-------- THE DATA --------

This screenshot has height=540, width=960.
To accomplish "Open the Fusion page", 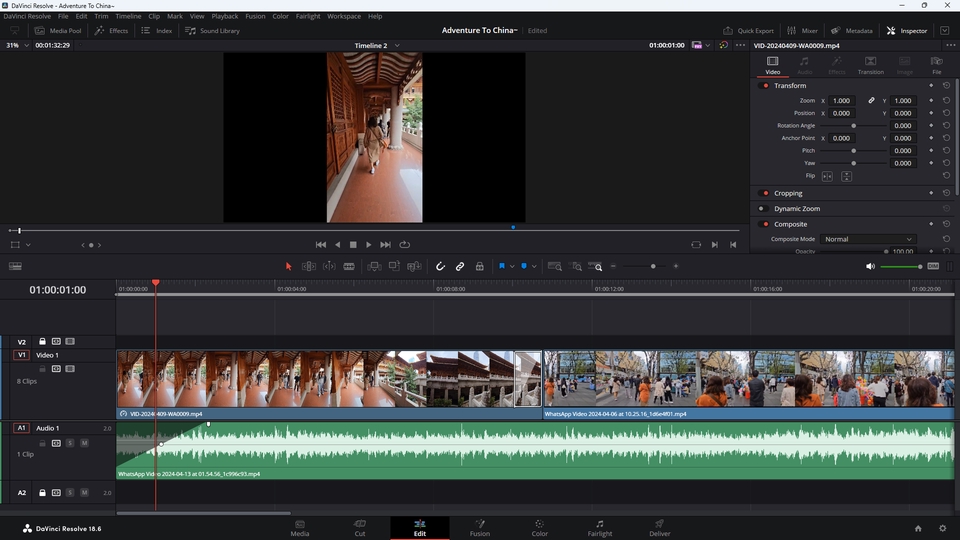I will pos(479,527).
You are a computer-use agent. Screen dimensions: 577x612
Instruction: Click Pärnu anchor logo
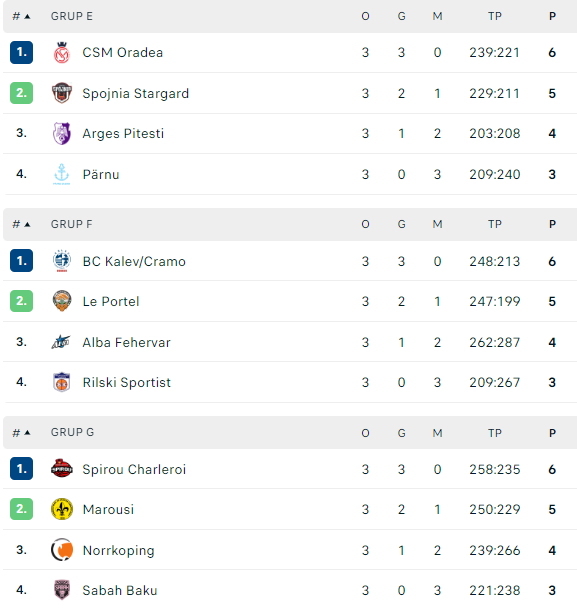62,174
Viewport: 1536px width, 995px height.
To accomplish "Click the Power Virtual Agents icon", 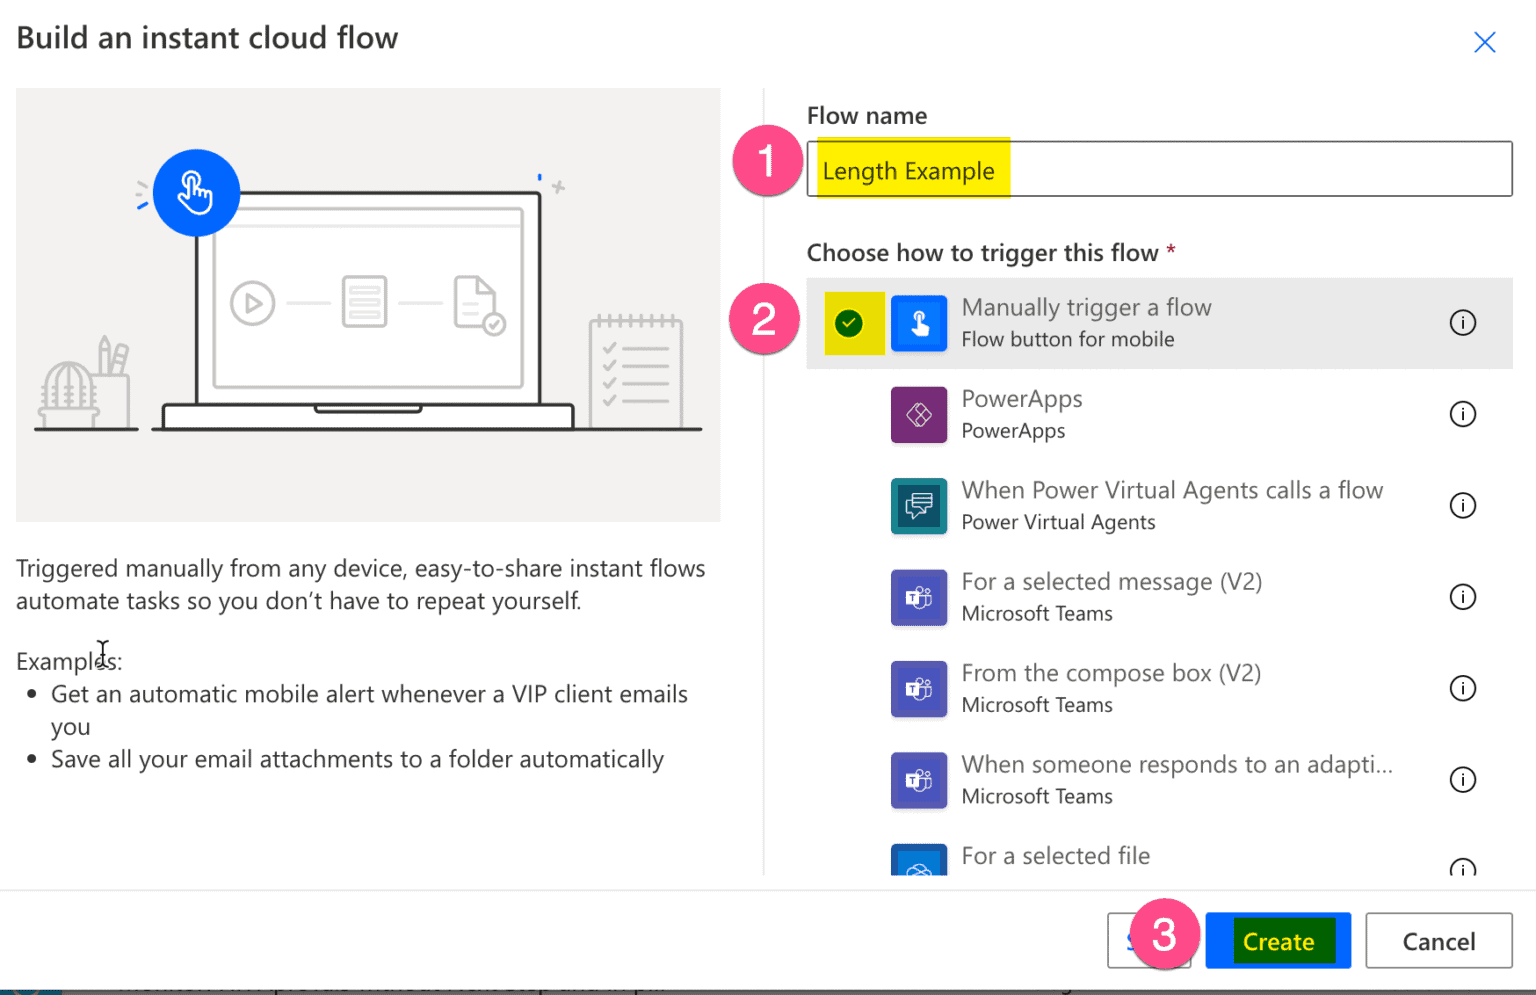I will coord(918,506).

--------

▶ [WORK TO BE COMPLETED] Every line above with the word "width" is to be copied out.

▶ [EXPECTED ANSWER]
This screenshot has height=540, width=960.
Viewport: 1536px width, 995px height.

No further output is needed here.